Le ministre Sébastien Proulx

Proulx content de la décision des Pères Maristes

Le ministre de l’Éducation Sébastien Proulx est «content que les choses bougent» au Séminaire des Pères Maristes. «On est en route vers une rentrée plus apaisée», lance-t-il, soulagé.

M. Proulx nie avoir fait pression directement auprès de la direction ou du conseil d’administration de cette école privée de Sillery afin qu’elle change son fusil d’épaule et décide de ne pas réintégrer les six garçons soupçonnés d’avoir échangé des photos explicites de trois jeunes filles en septembre. Cette décision a été rendue publique lundi.
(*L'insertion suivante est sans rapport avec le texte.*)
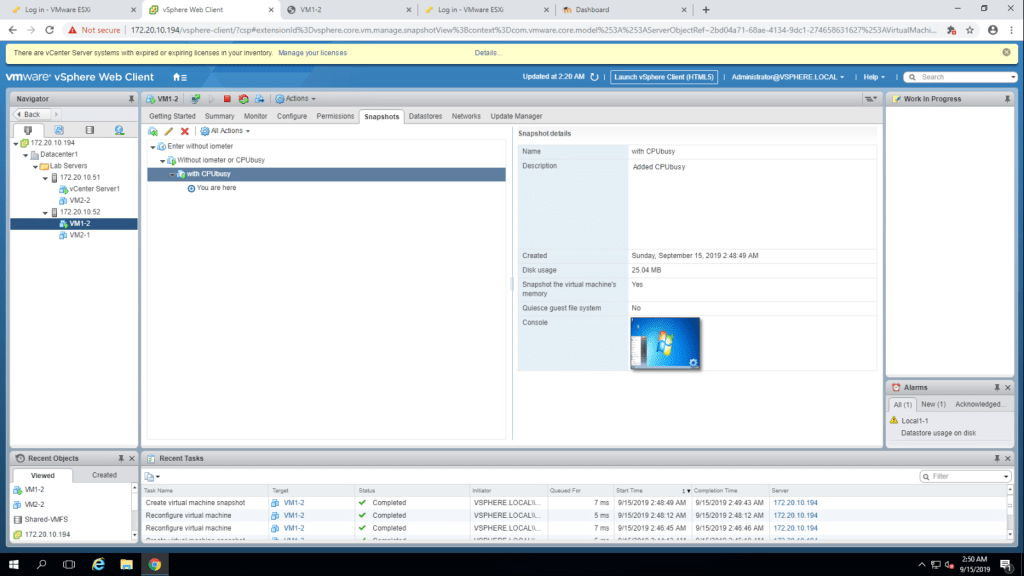Refresh the vSphere client data
Viewport: 1024px width, 576px height.
point(594,77)
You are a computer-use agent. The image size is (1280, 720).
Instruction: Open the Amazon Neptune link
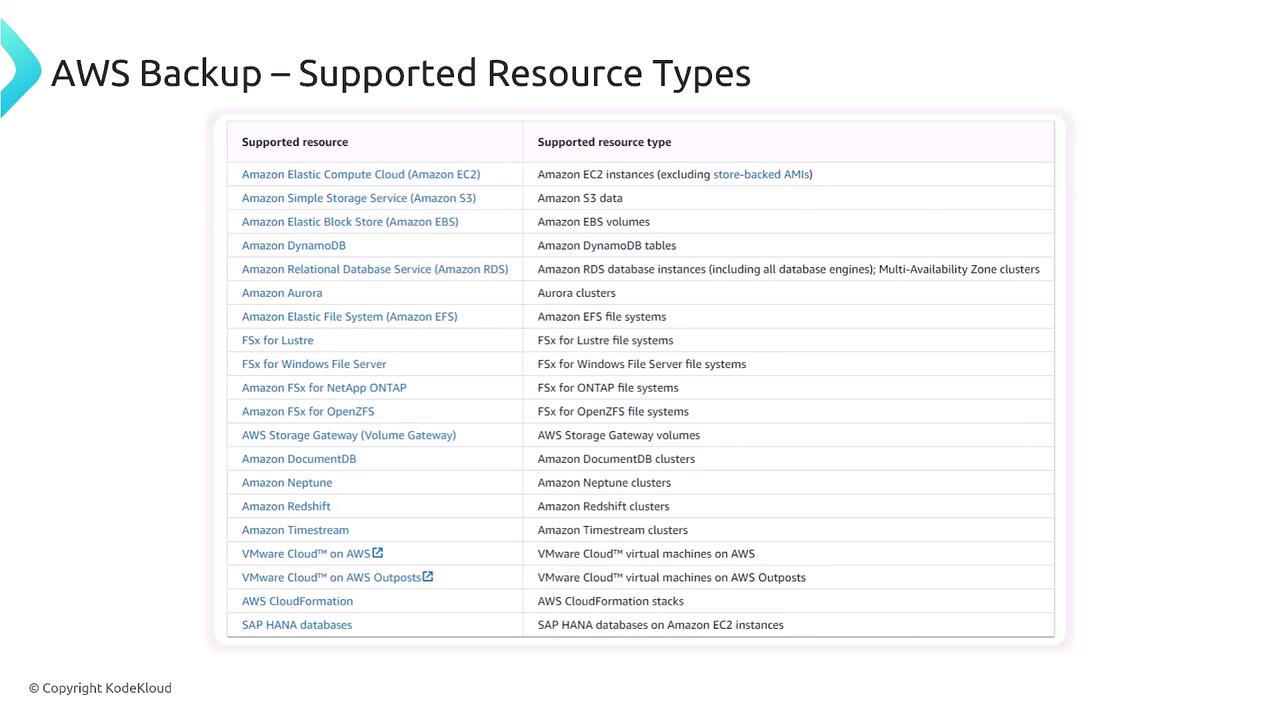[x=286, y=483]
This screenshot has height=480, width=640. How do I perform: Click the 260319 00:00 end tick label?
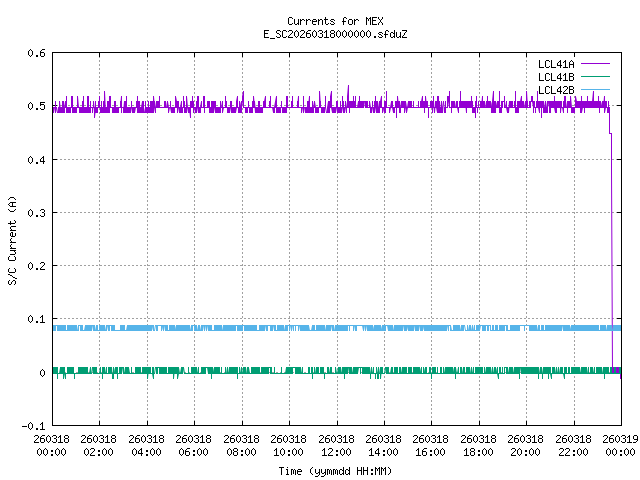click(x=620, y=445)
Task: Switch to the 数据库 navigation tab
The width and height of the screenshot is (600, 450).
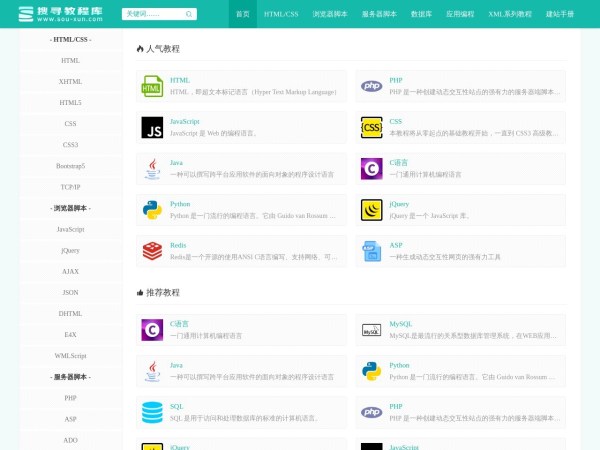Action: 422,15
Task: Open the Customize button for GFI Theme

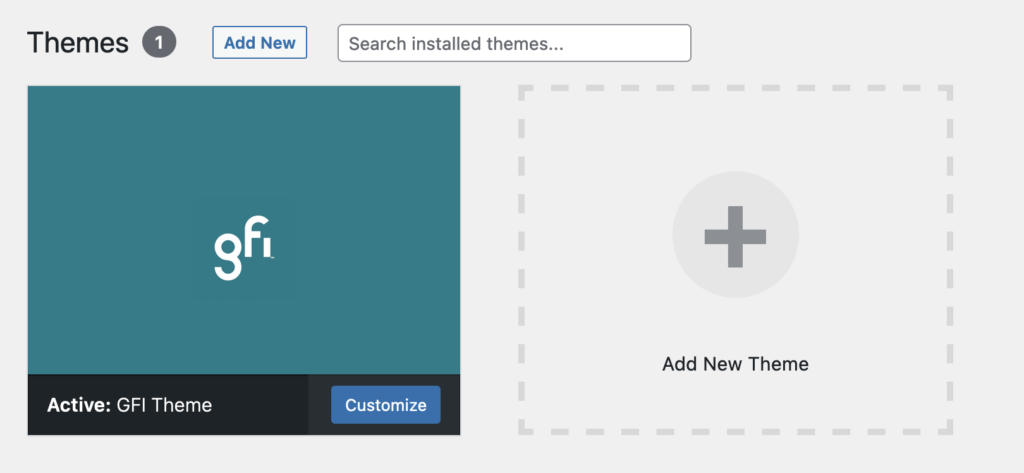Action: pos(385,405)
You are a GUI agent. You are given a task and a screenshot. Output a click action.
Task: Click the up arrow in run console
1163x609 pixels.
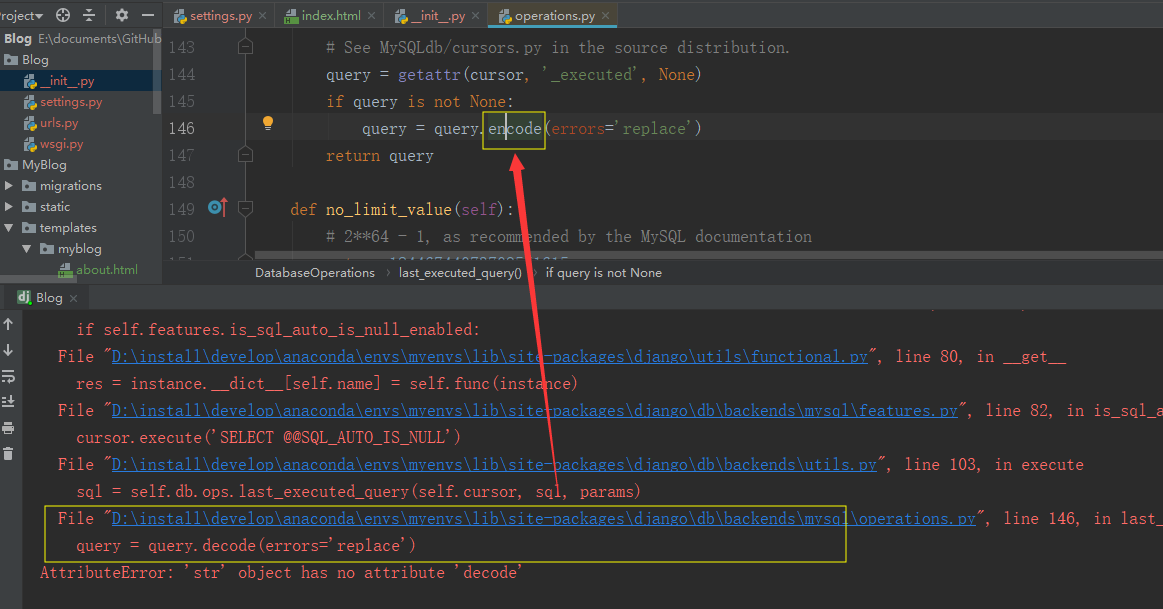9,324
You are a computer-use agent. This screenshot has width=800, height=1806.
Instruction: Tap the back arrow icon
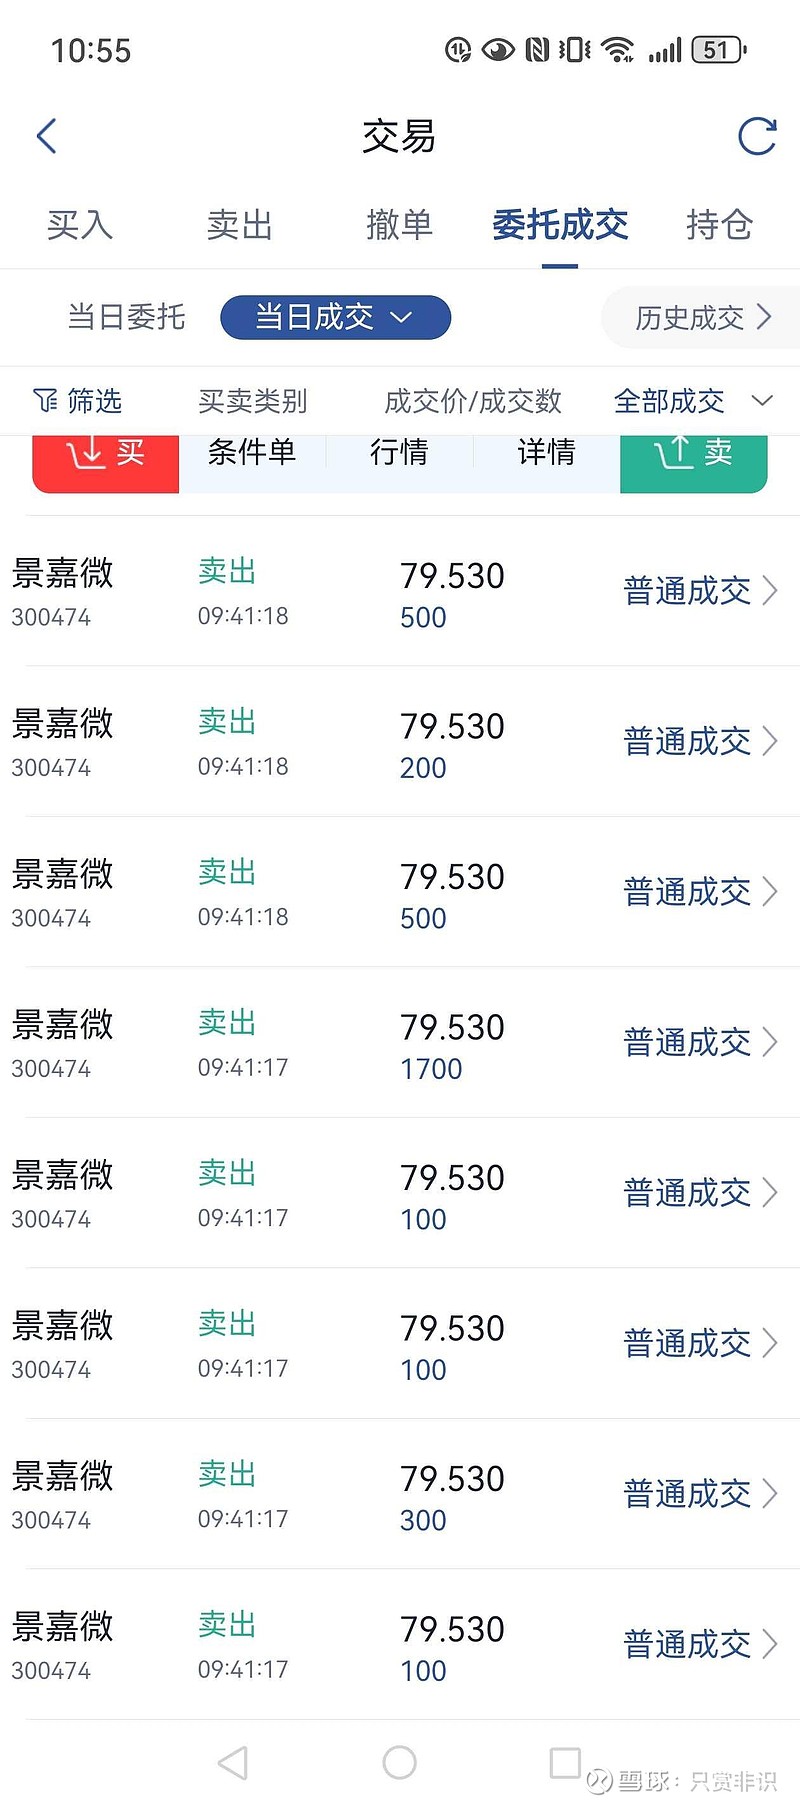click(47, 136)
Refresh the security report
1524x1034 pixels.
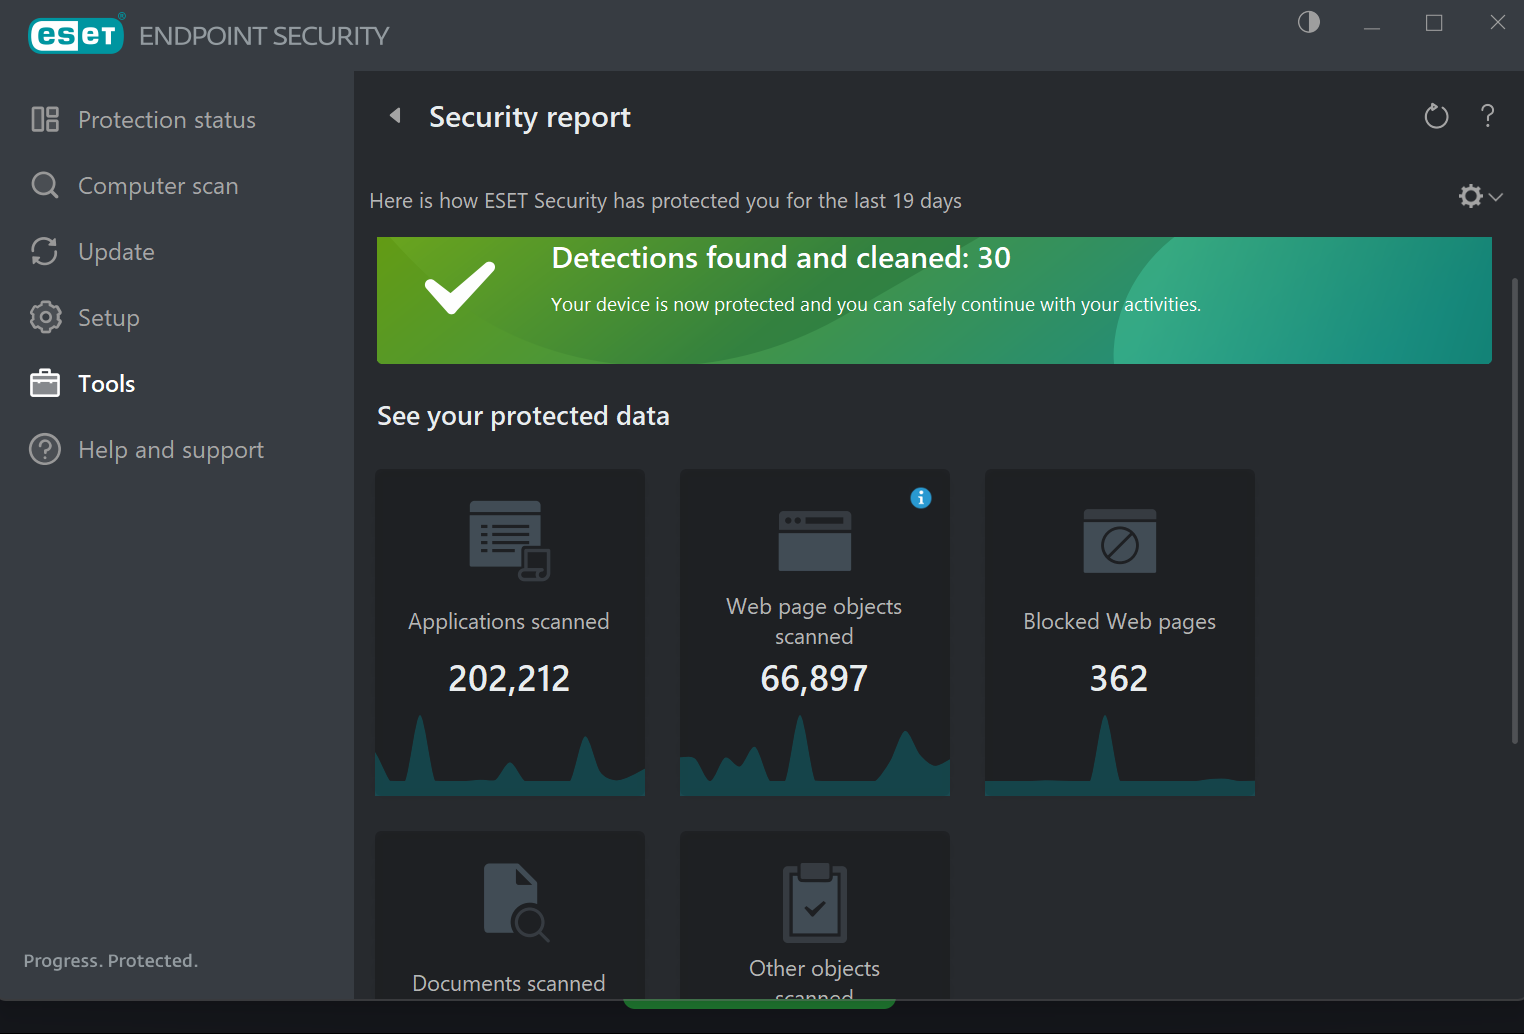coord(1436,117)
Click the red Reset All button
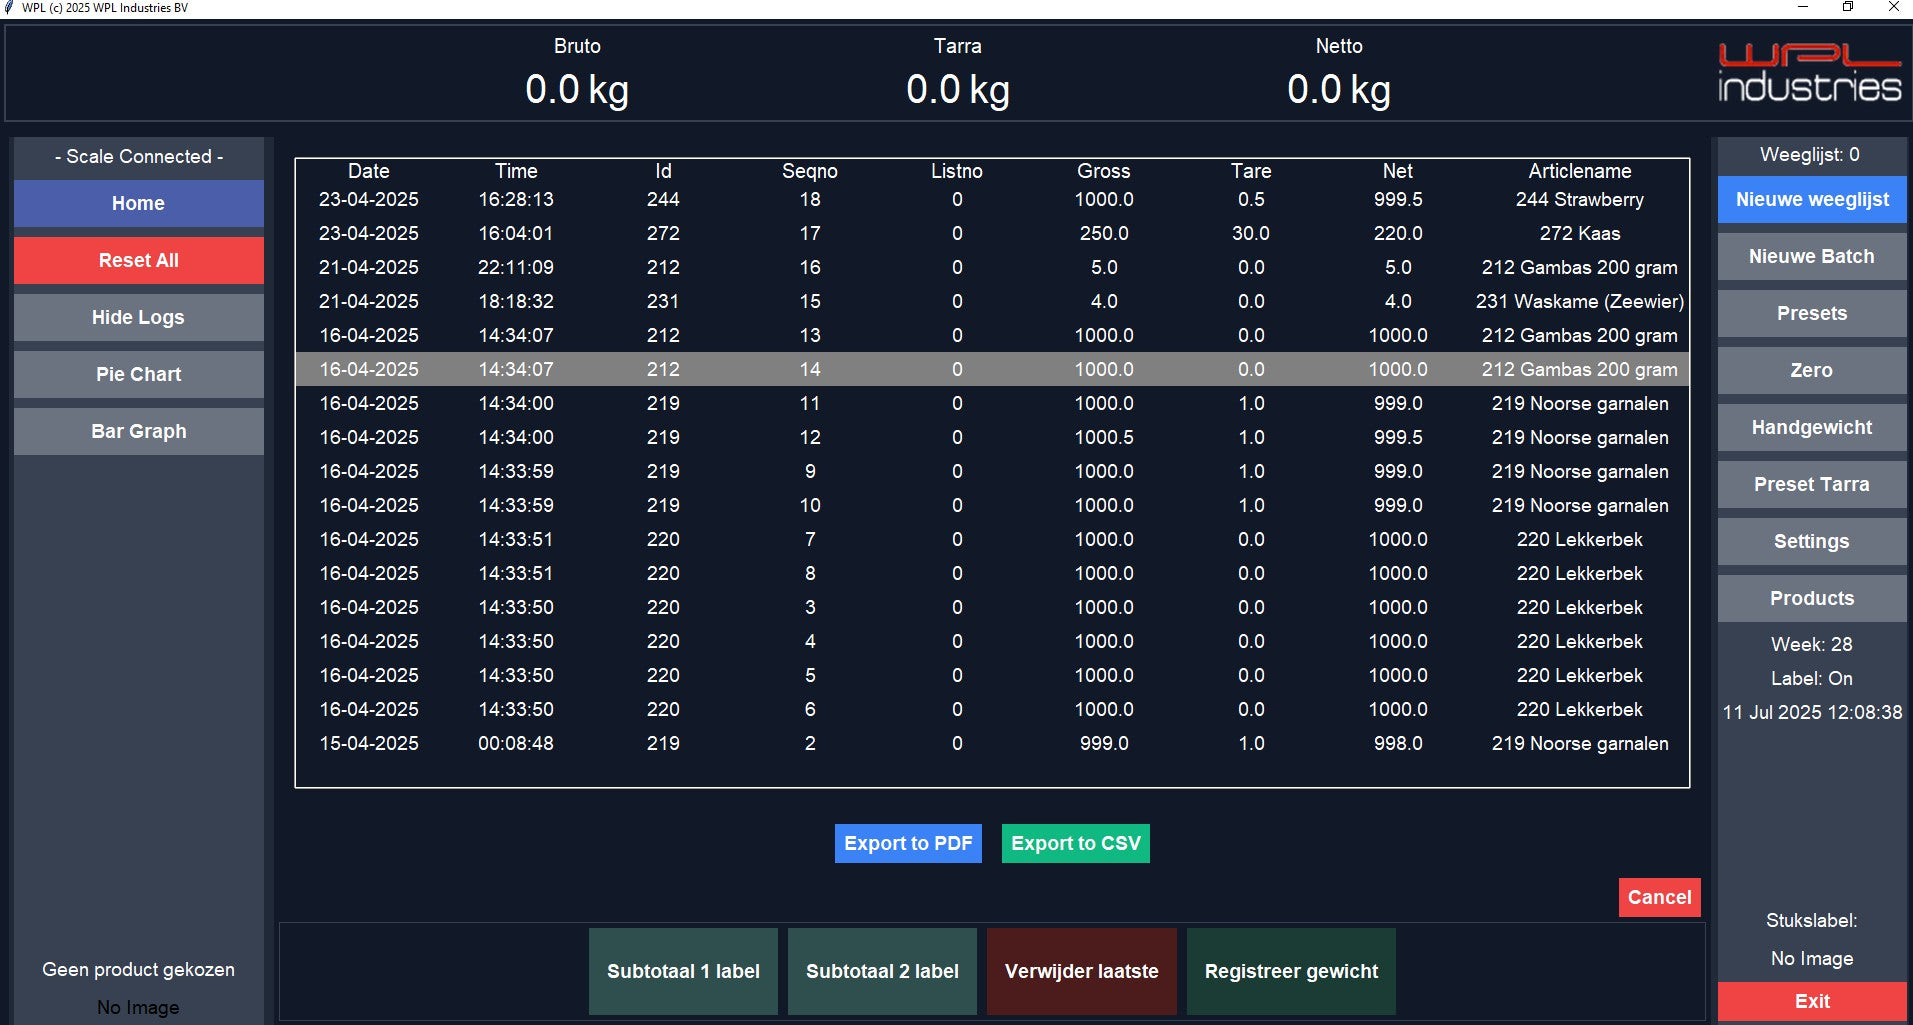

«Je me suis toujours gardé d’intervenir directement dans la décision du Séminaire parce que c’est une décision qui leur appartient et maintenant, c’est à eux de faire la communication nécessaire», a-t-il réagi en marge d’une annonce mardi. 

M. Proulx dit toutefois avoir fait «son travail» de ministre de l’Éducation, en demandant des comptes au Séminaire. La direction doit toujours fournir au ministère de l’Éducation son nouveau plan de lutte à l’intimidation et aux violences sexuelles d’ici le 20 août. 

Pas de mdèle unique

M. Proulx ne veut pas faire de généralisation sur ce cas particulier, à savoir si on doit au Québec privilégier l’expulsion d’une école d’un enfant ou d’un adolescent qui en agresse un autre. «Chaque situation est différente […] Vous ne pouvez pas statuer qu’il y a un modèle qui va faire l’affaire de tout le monde pour ces situations-là.» 

Le mouvement Québec contre les violences sexuelles, qui a démarré une pétition pour demander à ce que les six suspects ne soient pas réintégrés au Séminaire des Pères maristes, réclamait également une loi-cadre pour contrer les violences sexuelles au primaire et au secondaire. Une avenue que M. Proulx ne souhaite pas emprunter. «Je ne pense pas qu’avec les lois, on peut empêcher des situations comme celle-là.»

Le ministre de l’Éducation croit plutôt qu’il faut sensibiliser et faire de la pédagogie auprès des jeunes sur l’utilisation de la technologie. «Pour nous enfants, l’extension de la vie privée, ça veut pas dire la même chose. Ils n’en sont peut-être pas tous conscients.» Les adultes doivent quant à eux prendre très au sérieux ce type de situation. «Il va falloir travailler différemment.»

Notons que les six suspects dans cette affaire, âgés de 12 et 13 ans, ont été arrêtés le 2 mai dernier, mais l’enquête sur les faits allégués n’est pas terminée.